The list is quite long – from Jethro Goko at ANZ who allegedly embellished his profile in Zimbabwean journalism, Strive Masiyiwa, the Econet supremo who allegedly refused to pay out Nyarota’s severance package, to Sam Sipepa Nkomo, the ANZ executive who ushered him out and to Jonathan Moyo, a former Information minister.

On his return from America, Nyarota picks up more enemies than he makes friends, he lurches from one expensive lawsuit to the next and in the end he feels isolated or as an outcast, as he describes himself in the autobiography.

He had a bone to chew with all these people, fair enough, but he opened too many flanks and that left him badly exposed and in financial ruin.

But that did not stop him from chasing the next high, he still wanted the thrill that journalism had given him, but the avenues were fewer and increasingly more crowded.

His next foray was into politics, ironically, as a member of the MDC-T led by the same Tsvangirai that had snubbed him in America, hung up on him and had actively tried to avoid him at a wedding.

There was only one way this would end — in tears. And so it did.
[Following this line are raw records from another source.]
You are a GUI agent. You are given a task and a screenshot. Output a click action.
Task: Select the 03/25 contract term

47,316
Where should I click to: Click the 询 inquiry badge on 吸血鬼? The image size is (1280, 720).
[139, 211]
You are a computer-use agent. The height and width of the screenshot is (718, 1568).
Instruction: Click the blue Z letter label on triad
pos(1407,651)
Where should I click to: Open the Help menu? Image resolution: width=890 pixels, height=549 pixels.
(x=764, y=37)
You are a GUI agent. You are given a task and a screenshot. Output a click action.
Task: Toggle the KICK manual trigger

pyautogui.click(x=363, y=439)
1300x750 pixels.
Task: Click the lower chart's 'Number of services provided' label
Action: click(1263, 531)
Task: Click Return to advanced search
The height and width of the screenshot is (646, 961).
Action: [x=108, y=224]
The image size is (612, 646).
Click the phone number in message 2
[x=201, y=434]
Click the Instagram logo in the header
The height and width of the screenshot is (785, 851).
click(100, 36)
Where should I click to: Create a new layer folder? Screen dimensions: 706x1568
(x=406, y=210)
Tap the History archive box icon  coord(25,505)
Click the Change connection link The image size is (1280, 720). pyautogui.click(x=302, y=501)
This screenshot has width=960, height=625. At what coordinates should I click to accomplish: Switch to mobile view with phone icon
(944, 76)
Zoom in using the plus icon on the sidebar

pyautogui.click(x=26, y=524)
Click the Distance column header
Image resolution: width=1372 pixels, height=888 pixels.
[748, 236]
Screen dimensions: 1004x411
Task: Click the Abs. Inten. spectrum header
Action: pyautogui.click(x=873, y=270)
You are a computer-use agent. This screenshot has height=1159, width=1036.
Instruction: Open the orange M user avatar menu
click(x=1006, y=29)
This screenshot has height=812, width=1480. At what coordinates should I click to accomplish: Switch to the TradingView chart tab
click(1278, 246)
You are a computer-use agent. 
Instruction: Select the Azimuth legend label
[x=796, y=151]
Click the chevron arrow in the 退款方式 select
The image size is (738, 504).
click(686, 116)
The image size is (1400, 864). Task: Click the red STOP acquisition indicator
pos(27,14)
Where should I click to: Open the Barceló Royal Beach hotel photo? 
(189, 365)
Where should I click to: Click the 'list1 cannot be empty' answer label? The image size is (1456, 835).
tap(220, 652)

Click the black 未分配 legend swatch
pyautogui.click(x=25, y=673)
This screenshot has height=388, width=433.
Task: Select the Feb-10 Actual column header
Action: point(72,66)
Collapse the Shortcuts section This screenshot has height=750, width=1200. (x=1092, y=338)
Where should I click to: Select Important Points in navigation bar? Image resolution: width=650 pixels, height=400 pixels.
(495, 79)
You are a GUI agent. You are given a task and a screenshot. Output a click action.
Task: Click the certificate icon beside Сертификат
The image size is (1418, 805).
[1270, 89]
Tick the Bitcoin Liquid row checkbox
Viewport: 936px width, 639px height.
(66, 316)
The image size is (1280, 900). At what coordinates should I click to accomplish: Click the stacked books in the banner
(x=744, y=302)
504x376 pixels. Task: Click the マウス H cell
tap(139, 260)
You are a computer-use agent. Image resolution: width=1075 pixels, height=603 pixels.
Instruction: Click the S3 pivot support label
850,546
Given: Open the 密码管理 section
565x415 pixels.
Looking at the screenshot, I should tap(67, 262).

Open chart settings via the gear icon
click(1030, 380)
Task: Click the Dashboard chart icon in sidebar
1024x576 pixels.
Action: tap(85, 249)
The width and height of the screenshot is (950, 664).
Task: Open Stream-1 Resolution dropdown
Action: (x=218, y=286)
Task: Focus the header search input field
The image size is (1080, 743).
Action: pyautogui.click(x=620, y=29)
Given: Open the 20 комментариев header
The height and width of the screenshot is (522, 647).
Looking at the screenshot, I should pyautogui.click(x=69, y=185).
Nyarota lost the MDC-T primaries and that added a new name to his roster of people that wronged him — Nelson Chamisa, who was the party’s secretary-general at the time.

In the end, he contested the 2013 elections as an independent and again he lost.

From there, he continued chasing the high that journalism had once offered him, but it was never the same.

Nobody came knocking on his door to ask him to be the editor of the next big paper or to come up with the next big idea and that must have felt like a punch in the gut.

No matter how many times he reminded the world of his exploits at Daily News, there were no calls to him.

In the end, Nyarota tries to retrace his steps, ironically to the same people that he blamed for his penury seeking for assistance, but too many bridges were burned.

His cry for help was either ignored or not loud enough.

It might be a little harsh, but sometimes his chase for his next high might have been a little self-destructive.

It would be fair to say that he was addicted to the thrills and the highs, but the lows that come with addiction went unattended to.

For some, he was a doyen of Zimbabwean journalism, for others his record on reporting on the Gukurahundi massacres will always be a blemish on his record.

But for Nyarota, I do not think he went out on the high that he thought he would or at least deserved.